WHAT THE TASK ASKS: The records below must be repeated exactly, but without their pictures.

• • • • • • •

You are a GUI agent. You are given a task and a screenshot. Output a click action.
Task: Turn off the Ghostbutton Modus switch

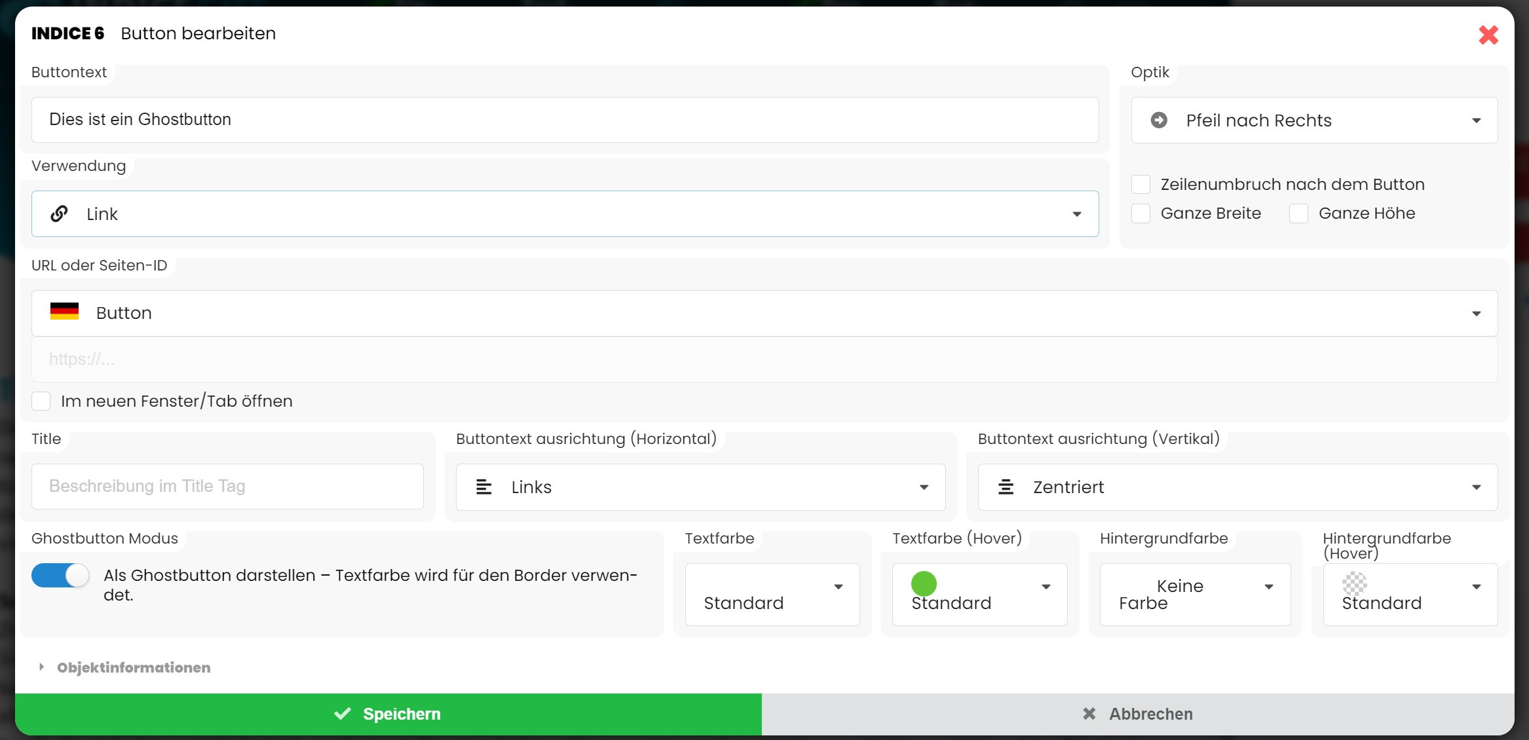click(x=60, y=576)
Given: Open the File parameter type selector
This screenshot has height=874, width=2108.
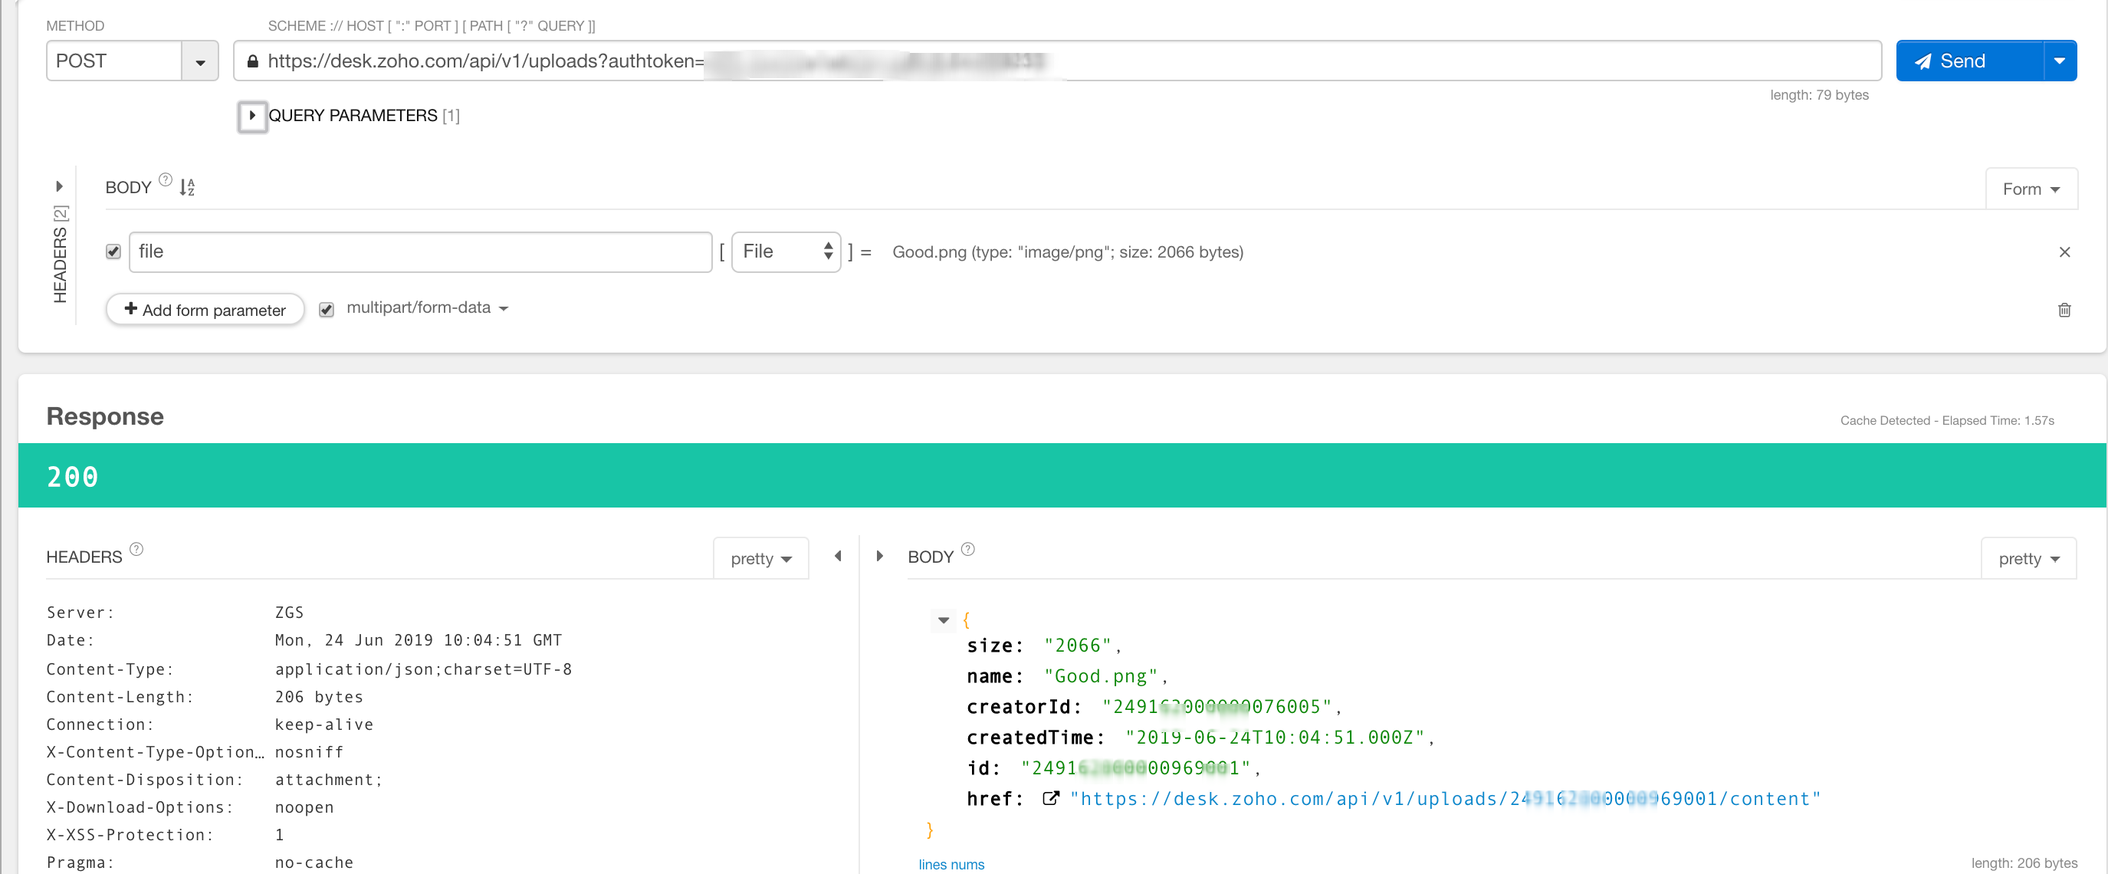Looking at the screenshot, I should 785,252.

• • • • • • •

TASK RESPONSE:
You are a GUI agent. You are given a task and a screenshot. Output a click action.
Task: Turn off the Ghostbutton Modus switch

click(x=60, y=576)
Given: Open the File parameter type selector
This screenshot has height=874, width=2108.
Looking at the screenshot, I should 785,252.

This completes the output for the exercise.